_ESTRATTO_:
+ + + +
Il valore e senso del limite

Un tratto fondamentale del nostro Occidente e di ciò che l’Occidente sta cercando di promuovere ed esportare, da tempo e con un certo successo, è ispirato da un atteggiamento in particolare: la svalutazione e negazione del limite. Anticipo qui che la tesi che cercherò di sostenere afferma la necessità di riformulare e di reintegrare nelle nostre vite il valore del limite come elemento generativo di libertà e non come ostacolo di libertà.

L’essere umano, dotato di consapevolezza di sé e animato dal desiderio di dare un senso a ciò che fa, da sempre percepisce l’esistenza del limite. Questa percezione è stata spesso una fondamentale spinta ad andare oltre la nostra zona di comfort, oltre le nostre colonne d’ercole, per quella pulsione a esplorare e comprendere che è tipica dell’uomo. Abbiamo sempre avuto un rapporto generativo, per così dire, con il limite, nel senso che ogni limite ci ha sempre invitati ad essere discusso e, talvolta, superato. Ma il valore del limite sta solo nell’invito a essere oltrepassato? Evolversi, diventare se stessi, significa esclusivamente abbattere limiti?

Credo che sia un tema di fondamentale importanza nel tempo che viviamo: il desiderio di abbattere barriere, confini e rigide identità è esercitato costantemente e legittimamente, aggiungo, ma questa pulsione a oltrepassare limiti credo vada gestita con più responsabilità e consapevolezza. L’esito di questa tendenza allo sconfinamento costante, che spesso vedo tradursi in forti angosce nei pazienti, sembra un portato di lungo corso di quell’ondata postmodernista che tanto ha contribuito a decostruire e travolgere alcune gabbie ma che ha anche finito per consegnarci esausti a un relativismo assoluto, nel quale ci sentiamo sprofondare, a fare i conti con una libertà senza confini e carica di angosce perché priva di riferimenti.

Credo quindi che, in ambito politico come in ambito terapeutico o educativo, la questione dei contenitori e del limite si ponga e si imponga come un tema di scottante attualità e sia importante elaborare un pensiero complesso sul valore, la necessità, la modulazione e gestione dei contenitori, dei limiti e dei confini.

La domanda, credo, da cui occorre ripartire: qual è il senso del limite e quale ruolo svolge, quale valore possiede?

Possiamo intendere il limite in tanti modi: regole, ordini costituiti, codici di comportamento, come ciò che tiene separati il dentro dal fuori, che distingue il giusto dallo sbagliato, il sacro dal profano, ciò che si può conoscere dall’inconoscibile. Gli esempi non mancano.

Un certo grado di struttura e di ordine è necessario alla vita al suo svolgersi e articolarsi. Ovviamente, le strutture e gli ordini sono modificabili e aggiornabili – devono esserlo – ma rappresentano pur sempre ciò che consente alla discussione e alla contestazione di esistere, il terreno sul quale si negozia e si contrattano nuove forme di ordine e struttura. Tenerne conto significa assumere la copresenza necessaria dell’ordine e del caos come due elementi entrambi necessari allo sviluppo perché la giustapposizione tra questi è generativa.
+ + + +
_VOCI ESTRATTE_:

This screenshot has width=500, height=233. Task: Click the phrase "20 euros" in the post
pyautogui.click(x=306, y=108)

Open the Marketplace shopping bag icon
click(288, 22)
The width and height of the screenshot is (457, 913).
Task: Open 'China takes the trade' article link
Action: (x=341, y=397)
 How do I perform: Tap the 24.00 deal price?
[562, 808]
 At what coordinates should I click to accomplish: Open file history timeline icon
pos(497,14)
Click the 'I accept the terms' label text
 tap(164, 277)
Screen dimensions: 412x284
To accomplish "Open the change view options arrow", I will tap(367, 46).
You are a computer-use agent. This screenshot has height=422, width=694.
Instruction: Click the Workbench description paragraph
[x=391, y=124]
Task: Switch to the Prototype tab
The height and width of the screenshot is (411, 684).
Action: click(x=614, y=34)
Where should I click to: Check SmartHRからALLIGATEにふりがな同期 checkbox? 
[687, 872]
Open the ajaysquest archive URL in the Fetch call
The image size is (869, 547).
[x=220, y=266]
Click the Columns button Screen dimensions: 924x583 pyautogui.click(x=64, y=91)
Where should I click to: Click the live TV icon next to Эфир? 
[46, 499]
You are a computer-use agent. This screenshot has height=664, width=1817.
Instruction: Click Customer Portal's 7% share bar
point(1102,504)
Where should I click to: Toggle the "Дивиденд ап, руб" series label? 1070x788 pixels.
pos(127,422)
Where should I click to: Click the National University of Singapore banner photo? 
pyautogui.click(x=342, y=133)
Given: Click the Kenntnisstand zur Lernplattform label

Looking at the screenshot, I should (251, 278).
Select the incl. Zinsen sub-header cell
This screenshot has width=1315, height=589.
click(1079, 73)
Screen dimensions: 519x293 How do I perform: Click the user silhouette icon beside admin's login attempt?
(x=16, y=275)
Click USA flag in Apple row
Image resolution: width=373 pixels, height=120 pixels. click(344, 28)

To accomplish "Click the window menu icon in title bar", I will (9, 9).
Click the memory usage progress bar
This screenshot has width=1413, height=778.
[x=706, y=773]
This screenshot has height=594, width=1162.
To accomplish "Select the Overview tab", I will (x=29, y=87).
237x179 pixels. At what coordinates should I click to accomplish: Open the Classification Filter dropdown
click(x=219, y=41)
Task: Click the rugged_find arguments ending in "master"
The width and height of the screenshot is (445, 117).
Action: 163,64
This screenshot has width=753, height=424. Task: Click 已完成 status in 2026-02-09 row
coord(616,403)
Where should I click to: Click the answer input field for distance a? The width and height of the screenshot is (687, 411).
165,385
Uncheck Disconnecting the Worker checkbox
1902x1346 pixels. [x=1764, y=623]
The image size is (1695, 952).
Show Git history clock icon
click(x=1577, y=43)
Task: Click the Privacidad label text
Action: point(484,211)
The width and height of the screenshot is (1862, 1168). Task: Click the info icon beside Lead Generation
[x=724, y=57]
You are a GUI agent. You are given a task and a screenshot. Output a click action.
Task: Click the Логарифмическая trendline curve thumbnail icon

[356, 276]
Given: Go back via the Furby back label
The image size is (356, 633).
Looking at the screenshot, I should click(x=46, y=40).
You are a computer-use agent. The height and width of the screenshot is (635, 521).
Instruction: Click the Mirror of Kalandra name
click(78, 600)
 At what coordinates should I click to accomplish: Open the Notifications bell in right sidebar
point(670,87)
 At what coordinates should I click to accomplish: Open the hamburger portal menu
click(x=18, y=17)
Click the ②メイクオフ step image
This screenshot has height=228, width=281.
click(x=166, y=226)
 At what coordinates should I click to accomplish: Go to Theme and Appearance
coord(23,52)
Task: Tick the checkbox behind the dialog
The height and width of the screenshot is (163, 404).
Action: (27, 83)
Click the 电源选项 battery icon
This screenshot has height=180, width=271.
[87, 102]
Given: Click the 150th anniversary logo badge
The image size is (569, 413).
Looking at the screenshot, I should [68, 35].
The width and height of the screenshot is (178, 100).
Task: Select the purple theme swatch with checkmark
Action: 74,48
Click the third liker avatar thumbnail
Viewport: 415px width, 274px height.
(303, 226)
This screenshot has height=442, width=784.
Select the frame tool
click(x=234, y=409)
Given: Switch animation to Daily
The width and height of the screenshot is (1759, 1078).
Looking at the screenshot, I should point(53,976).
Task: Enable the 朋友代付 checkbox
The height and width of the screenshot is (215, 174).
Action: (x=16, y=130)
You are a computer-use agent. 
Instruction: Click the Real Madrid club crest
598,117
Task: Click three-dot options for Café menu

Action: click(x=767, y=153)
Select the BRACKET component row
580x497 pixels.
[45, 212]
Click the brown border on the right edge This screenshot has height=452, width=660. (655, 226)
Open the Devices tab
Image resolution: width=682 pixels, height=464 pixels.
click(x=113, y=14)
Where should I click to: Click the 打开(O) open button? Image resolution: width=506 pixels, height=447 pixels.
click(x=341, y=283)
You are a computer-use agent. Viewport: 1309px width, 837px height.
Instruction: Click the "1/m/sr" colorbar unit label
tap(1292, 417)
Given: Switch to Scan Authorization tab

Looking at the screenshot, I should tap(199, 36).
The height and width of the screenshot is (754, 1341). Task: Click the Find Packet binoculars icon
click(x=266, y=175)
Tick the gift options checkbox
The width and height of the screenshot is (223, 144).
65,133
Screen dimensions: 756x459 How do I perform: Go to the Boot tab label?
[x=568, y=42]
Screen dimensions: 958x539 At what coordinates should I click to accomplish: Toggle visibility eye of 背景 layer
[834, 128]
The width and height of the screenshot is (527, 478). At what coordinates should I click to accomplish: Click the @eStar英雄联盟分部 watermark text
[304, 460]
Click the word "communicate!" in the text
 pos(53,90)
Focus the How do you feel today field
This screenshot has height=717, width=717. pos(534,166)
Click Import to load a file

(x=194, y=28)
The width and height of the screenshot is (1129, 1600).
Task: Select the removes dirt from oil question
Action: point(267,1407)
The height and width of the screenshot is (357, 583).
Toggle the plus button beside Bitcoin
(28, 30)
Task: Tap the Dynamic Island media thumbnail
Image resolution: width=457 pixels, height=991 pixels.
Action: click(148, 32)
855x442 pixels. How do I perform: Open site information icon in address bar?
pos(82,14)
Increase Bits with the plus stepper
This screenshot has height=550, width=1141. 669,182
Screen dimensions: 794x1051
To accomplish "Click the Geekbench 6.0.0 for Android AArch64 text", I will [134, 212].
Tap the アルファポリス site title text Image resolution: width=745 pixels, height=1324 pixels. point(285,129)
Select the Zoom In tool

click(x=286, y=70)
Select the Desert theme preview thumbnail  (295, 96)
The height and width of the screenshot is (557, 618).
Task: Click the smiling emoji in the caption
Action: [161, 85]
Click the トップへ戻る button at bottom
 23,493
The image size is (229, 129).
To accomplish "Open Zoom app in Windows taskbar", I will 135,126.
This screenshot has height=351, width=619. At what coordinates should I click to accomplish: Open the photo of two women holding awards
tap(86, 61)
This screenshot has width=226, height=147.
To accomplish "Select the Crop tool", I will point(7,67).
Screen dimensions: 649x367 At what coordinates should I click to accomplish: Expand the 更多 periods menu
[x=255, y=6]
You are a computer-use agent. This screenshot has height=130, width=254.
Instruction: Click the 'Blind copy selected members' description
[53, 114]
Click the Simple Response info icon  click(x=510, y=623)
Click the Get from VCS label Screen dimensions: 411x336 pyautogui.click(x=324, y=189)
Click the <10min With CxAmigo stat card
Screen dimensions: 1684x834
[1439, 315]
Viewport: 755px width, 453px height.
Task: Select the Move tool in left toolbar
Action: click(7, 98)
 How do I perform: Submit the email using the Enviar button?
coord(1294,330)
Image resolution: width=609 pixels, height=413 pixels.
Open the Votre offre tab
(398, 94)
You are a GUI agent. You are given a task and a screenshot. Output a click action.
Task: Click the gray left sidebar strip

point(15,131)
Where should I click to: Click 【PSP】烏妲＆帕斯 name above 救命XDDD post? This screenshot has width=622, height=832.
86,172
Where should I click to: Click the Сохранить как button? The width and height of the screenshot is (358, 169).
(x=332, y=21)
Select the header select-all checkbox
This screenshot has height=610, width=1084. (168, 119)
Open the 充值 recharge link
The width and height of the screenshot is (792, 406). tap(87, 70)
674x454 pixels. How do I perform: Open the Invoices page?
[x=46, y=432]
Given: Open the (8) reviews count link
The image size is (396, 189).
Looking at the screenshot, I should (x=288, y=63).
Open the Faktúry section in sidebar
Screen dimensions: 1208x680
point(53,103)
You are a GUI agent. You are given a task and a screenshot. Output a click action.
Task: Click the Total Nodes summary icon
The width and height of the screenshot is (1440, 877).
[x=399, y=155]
+ + + +
_OBIETTIVO_:
Secondo l'estratto, come va reintegrato nelle nostre vite il valore del limite?

_SOLUZIONE ESERCIZIO_:
Come elemento generativo di libertà e non come ostacolo di libertà.